俺は帰宅するのが家族で一番遅いので、昨夜もひとりで夕食を食べていた。

俺の横には最近めっぽう耳の遠くなった祖父の姿。どうやらテレビを見ているらしい。
見ているチャンネルは『世界の珍しい昆虫の生態をさぐるドキュメンタリー』

俺は優しくさとす様にこう言った。
「愛しのグランパよ、僕は今まさに食事をしているんだ。どうかそういったグロテスクな生物の生き残り合戦を大音量で見るのは止めてくれないだろうか。気分が悪くなってしまうよ」

すると祖父は気づいてやれなくてゴメンよ、といった感じでチャンネルを変えた。
テレビ画面には『プロレス名勝負・流血デスマッチ』が大音量で映っていた。

僕は一度手に取った箸を再びテーブルに戻し、こう言った。
「たびたび邪魔をするようだがグランパよ。たしかに昆虫も気持ちが悪いが、今度はおもいっきり人間から血が出ているじゃないかグランパよ。もしよかったらチャンネルを変えてはくれないだろうか」

祖父はこりゃまた失敬!と、リモコンをおもむろに操作した。
今度は『フィギュアスケート世界大会』が映っていた。
相変わらずの大音量だが内容的にはこれなら一安心、と僕は食事を再開した。

すると祖父が
「ワシもあんな風にきれいにスベってみたいのぅ。
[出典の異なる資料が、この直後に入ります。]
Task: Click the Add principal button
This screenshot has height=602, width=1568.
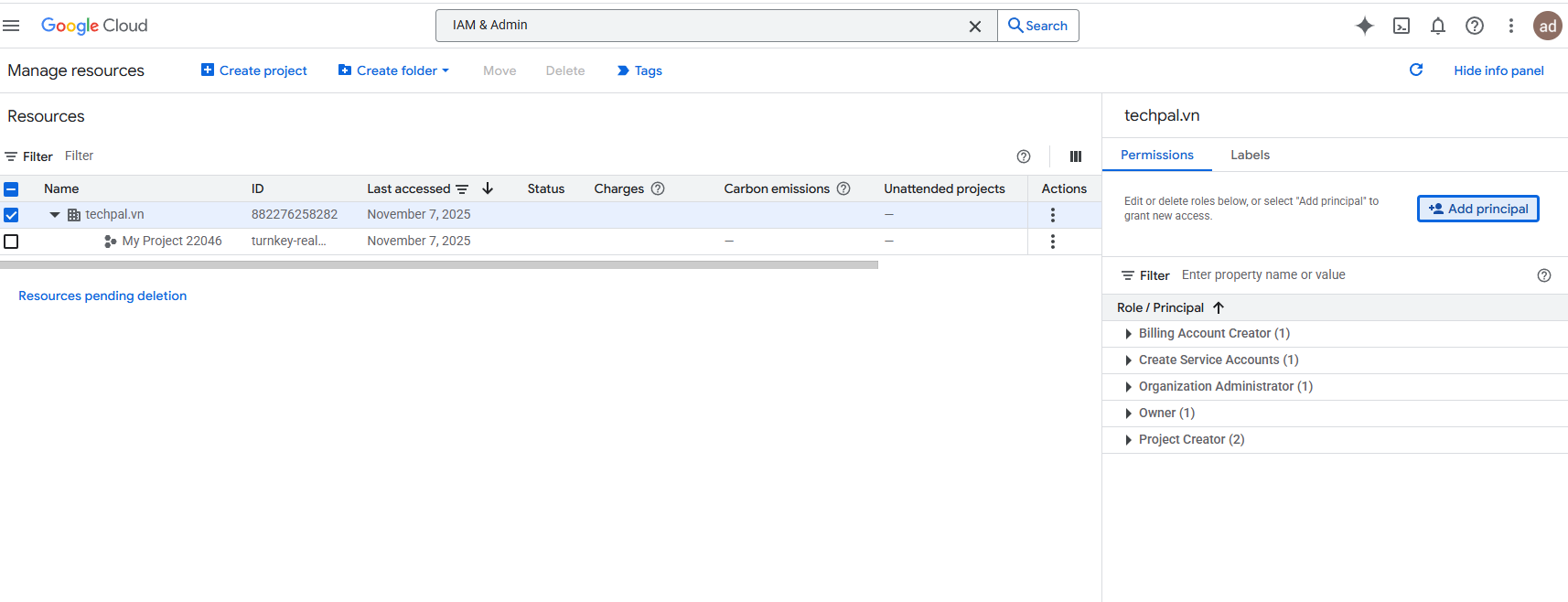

それにしてもよくスベる。あっ、コケた」

僕は口の中の食べ物を飲み込んでから静かに祖父に言った。
「何度もすまないグランパよ。実は僕は今週末に大事な試験があるのさ。言うことがいちいち細かいのは承知だが、そんなに大声でスベるだのコケるだの言わないでおくれよグランパよ」

祖父は「しまった!」という表情を一瞬して、慌ててリモコンをテレビに向けた。そして風呂に行くといって部屋を出ていった。

祖父が最後に選んだチャンネルは、ケーブルテレビで現在放送中の全チャンネルが表示される無音のチャンネルだった。

天然なのか、嫌がらせなのか。教えておくれ、グランパよ。